2. Litigation at the International Court of Justice and Arbitration at the Arbitral Tribunal of the Law of the Sea 

a) Will Vietnam be able to overcome the refusal of China – relying on the optional clause – to go to the International Court of Justice for Vietnam's suit on territorial sovereignty which China deprived Vietnam by the 1974 attack ? There are probably two ways for Vietnam to overcome the optional clause :

– First, as in the Case Concerning United States Diplomatic and Consular Staff in Teheran II (US.v. Iran) (ICJ 1980), in which one state fails to appear to protest the jurisdiction, the Court still may render a judgment, with the rule that : If the ICJ finds that the absent party has some kind of advanced consent to jurisdiction in a previous document giving consent, for example the Amity Treaty, and the party before it has presented a convincing claim, it may render judgment even in the absence of the other party involved. Thus, conceivably, Vietnam may present the case on Paracels with detailed historic evidence and solid legal arguments to ask for a favorable ruling, if some consent by China to jurisdiction of the Court can be found in the 2000 Treaty on delimitation of sea boundary in the Tonkin Gulf. Or, as China has used the stratagem of publishing booklength of evidence in its favor without going to the UNCLOS Arbitral Tribunal against the PHILIPPINES, for international propaganda purposes, Vietnam should prepare a thick file of evidence on territorial sovereignty on Paracels and file at the ICJ, and invite China to go to ICJ to answer both Japan case and Vietnam case – as professor Cohen suggested in his paper – and then if rejected jurisdiction because of China 's refusal to appear, Vietnam would still gain a propaganda battle against big bully China.

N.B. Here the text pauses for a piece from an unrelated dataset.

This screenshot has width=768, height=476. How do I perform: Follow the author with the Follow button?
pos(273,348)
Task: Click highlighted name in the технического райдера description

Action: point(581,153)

– Second, Vietnam can ask the UN or a specialized agency to request an advisory opinion regarding territorial dispute from the ICJ, because in Advisory Opinion on the Western Sahara (ICJ 1975), upon the UN General Assembly's request for an advisory opinion on a claim of territory, the Court issued a rule to the effect that the ICJ does not need to obtain consent from the affected state to give an advisory opinion regarding a territorial dispute.

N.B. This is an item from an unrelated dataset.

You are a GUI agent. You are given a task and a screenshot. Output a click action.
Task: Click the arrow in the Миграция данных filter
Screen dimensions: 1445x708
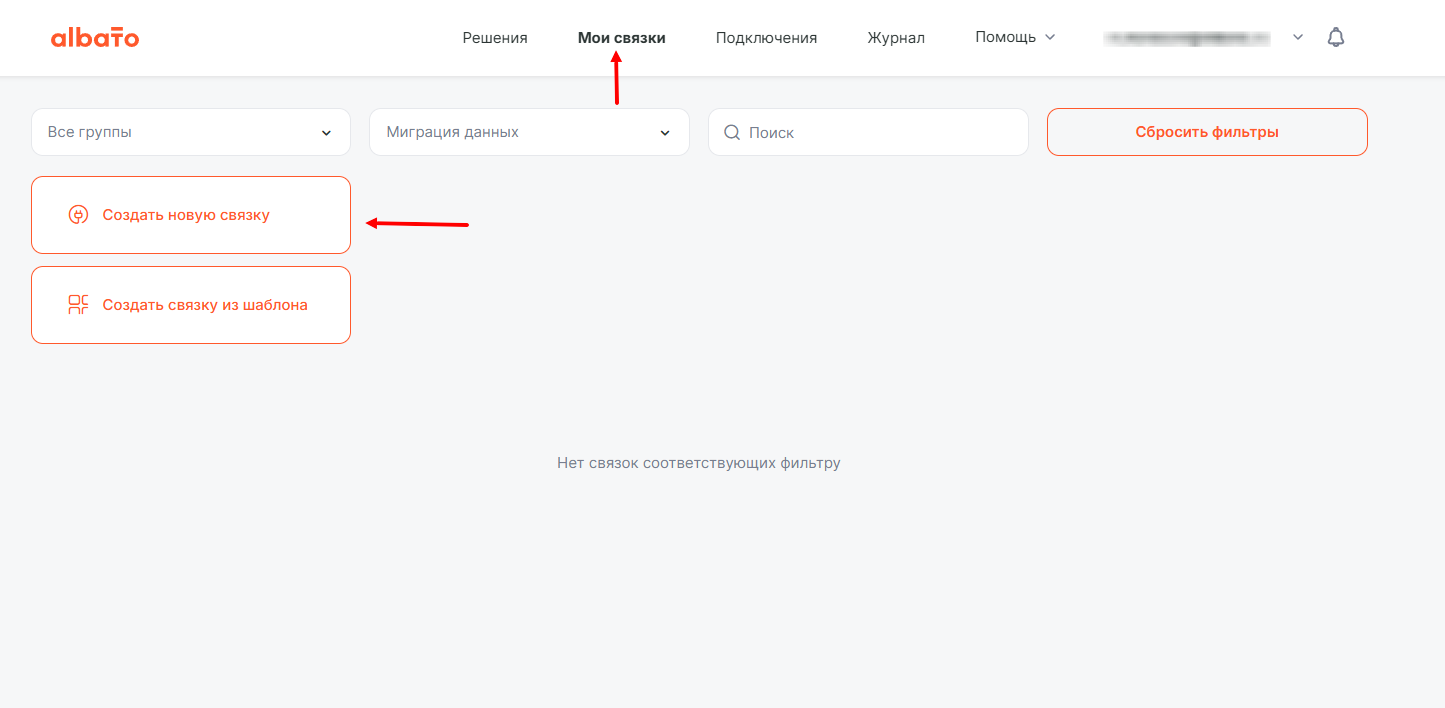coord(665,133)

Probably Vietnam should make efforts to sue in ICJ along those lines, and if rejected jurisdiction, it would still be a propaganda victory for Vietnam, being a small country promoting the rule of law but bullied by a big power.

b) The beauty of the UNCLOS tribunals is the compulsory procedure in front of those tribunals (articles 286 and 288) for interpreting and application of the provisions of UNCLOS. Even when compulsory procedure for disputes concerning overlapping EEZ has been excluded by reservation when a state, say China, signed the Convention, another state can, according to article 298 paragraph 4, may submit its dispute with the state making reservation to compulsory procedure.

Under article 297 par. 1a, the obstruction by a coastal state of the freedom of navigation on the sea or the air, or freedom and right to lay cables, in the manner China has done around the site of the oil rig, also gives rise to compulsory procedure in the UNCLOS tribunals.

China also violates UNCLOS articles 74 and 83 (paragraph 3) requiring state members o follow steps in the negotiation in the spirit of understanding and cooperation and to adopt provisional measures to mitigate the harm to the final agreement.

3. Political intervention by the international organizations.

ASEAN with its Declaration of Conduct is always helpful and effort should be made to make it into a Code of Conduct.

​Intervention by the UN Secretary General and General Assembly have the cooling off or softening off impact on belligerent China, especially after strong criticisms of big powers, such as has been done by Japan Prime Minister Abe and US Secretary of Defense Hagel. The Vietnamese ambassador's appeal in May 2014 to the UN Secretary General Ban Ki-moon, with press releases and diplomatic letters, complaining about the oil rig violating international norms, and asserting Vietnamese determination to use self-defense if necessary, has made China suggest talking out between Vietnam and China, especially on the issue of equitable boundary delimitation on the sea, that China said both sides have not done yet, and has also encouraged China to declare on June 13, 2014 that it does not and will not bring military vessels to defend the oil rig.

The net results were both the UN Security Council President and The Office of the UN Secretary General  have high hope for a peaceful solution. More effort should be pursued along these lines.


CONCLUSION

The long run prospect is all big powers such as the US, Japan, Australia, India, would not stand by when facing China's not so “ peaceful ” rising in the Western Pacific because of their national interest in freedom of navigation and trade through the South China Sea. Already in July 2010, US Secretary of State Hillary Clinton declared that the US considers Vietnam not only an important country but an integral part of the strategy of increased American commitment in the Asian-Pacific area, especially in South China Sea. Japan Emperor hosted President of Vietnam in the latter's visit in 2014 to talk with Prime Minister Abe on military assistance to Vietnam.

​The Philippine President Aquino and US Secretary Kerry also explicitly encouraged Vietnam to bring the issue to the international tribunals. Indeed, Vietnam should sue early rather than late, when the issues are still hot and in controversy and Vietnam has the counts of grievances against China to present to the tribunal : invading Vietnam's EEZ and Continental shelf, obstructing freedom of navigation on the ocean, using force to destroy Vietnamese vessels and wound Vietnamese, depriving livelihood of Vietnamese fishermen, violating their basic human rights, and refusing to comply with the obligation imposed in UNCLOS to negotiate seriously. If Vietnam waits until China moves away the rig and the military and other vessels, the suit against the ghost of the rig would be without valid purpose and become moot and Vietnam will miss a chance to assert strongly its national interest in the maritime zone of the country in a law suit that hopefully would bring China back to the international rule of law.